* **Data records**:
-- START --

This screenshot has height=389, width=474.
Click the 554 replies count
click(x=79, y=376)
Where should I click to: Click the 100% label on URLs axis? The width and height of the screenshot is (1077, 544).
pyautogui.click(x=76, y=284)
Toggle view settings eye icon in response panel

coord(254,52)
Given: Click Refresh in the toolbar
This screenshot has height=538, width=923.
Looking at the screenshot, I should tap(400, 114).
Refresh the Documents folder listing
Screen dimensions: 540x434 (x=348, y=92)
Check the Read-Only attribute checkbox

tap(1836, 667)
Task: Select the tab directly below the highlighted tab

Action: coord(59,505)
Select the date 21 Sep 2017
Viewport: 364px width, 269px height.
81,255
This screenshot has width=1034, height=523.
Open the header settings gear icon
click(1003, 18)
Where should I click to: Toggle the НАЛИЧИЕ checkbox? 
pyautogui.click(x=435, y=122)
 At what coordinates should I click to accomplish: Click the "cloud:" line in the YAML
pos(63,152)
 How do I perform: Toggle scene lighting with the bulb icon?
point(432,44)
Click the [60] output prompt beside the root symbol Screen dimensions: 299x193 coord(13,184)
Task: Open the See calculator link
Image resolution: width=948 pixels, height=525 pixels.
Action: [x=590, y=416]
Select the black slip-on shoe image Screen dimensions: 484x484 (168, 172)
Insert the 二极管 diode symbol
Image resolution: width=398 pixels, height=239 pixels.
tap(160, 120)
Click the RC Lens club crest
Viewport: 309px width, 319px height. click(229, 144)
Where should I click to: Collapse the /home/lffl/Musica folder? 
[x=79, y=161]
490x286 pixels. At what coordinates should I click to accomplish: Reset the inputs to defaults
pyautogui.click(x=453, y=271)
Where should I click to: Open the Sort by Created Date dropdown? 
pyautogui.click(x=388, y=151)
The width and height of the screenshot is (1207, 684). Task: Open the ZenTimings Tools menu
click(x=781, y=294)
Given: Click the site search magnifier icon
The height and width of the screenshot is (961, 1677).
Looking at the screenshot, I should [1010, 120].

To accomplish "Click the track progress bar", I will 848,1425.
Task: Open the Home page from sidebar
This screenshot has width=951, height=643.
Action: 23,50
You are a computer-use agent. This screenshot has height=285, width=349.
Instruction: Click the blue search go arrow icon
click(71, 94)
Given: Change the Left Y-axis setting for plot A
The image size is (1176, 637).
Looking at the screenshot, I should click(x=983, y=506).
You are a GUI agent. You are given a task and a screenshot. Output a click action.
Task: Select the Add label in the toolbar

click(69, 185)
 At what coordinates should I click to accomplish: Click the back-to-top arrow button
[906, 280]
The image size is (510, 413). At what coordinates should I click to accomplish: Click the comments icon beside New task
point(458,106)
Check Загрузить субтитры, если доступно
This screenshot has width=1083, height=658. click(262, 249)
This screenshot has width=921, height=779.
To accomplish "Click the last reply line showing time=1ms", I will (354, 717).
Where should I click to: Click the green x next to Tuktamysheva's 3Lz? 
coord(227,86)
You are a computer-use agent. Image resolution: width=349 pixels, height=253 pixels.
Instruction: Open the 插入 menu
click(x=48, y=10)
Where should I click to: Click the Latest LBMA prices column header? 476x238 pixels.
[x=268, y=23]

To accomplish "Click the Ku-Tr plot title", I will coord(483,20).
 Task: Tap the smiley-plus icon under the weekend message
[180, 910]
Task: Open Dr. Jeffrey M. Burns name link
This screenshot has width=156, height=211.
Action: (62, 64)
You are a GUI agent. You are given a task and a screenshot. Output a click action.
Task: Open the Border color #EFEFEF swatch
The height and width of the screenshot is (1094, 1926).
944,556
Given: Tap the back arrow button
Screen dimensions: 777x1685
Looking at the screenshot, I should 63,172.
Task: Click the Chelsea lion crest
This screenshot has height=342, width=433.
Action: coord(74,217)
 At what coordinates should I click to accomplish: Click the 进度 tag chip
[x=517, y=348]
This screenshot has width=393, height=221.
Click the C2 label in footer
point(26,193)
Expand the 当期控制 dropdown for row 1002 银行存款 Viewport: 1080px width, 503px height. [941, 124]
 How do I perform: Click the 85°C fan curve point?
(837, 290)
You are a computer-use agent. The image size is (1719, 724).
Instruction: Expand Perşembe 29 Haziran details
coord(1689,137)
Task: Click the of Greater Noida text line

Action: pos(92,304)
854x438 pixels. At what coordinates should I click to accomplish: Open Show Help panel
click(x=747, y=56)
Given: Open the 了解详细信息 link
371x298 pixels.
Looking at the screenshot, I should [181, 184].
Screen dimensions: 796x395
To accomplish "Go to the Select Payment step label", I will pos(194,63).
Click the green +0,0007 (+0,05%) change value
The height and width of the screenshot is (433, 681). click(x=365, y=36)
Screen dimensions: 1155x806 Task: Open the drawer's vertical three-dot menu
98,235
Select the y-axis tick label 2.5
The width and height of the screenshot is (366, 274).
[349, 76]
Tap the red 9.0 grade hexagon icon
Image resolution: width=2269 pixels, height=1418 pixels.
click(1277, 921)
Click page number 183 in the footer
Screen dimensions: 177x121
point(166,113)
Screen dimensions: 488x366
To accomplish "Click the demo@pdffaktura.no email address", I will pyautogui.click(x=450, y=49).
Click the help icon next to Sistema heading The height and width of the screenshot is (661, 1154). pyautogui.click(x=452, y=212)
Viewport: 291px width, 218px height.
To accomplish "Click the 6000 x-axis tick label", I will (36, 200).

-- END --

Copy out the stretch of the items from the line containing "Click the help" through the end of the items, word for word.

* **Exercise result**:
Click the help icon next to Sistema heading The height and width of the screenshot is (661, 1154). pyautogui.click(x=452, y=212)
Viewport: 291px width, 218px height.
To accomplish "Click the 6000 x-axis tick label", I will (36, 200).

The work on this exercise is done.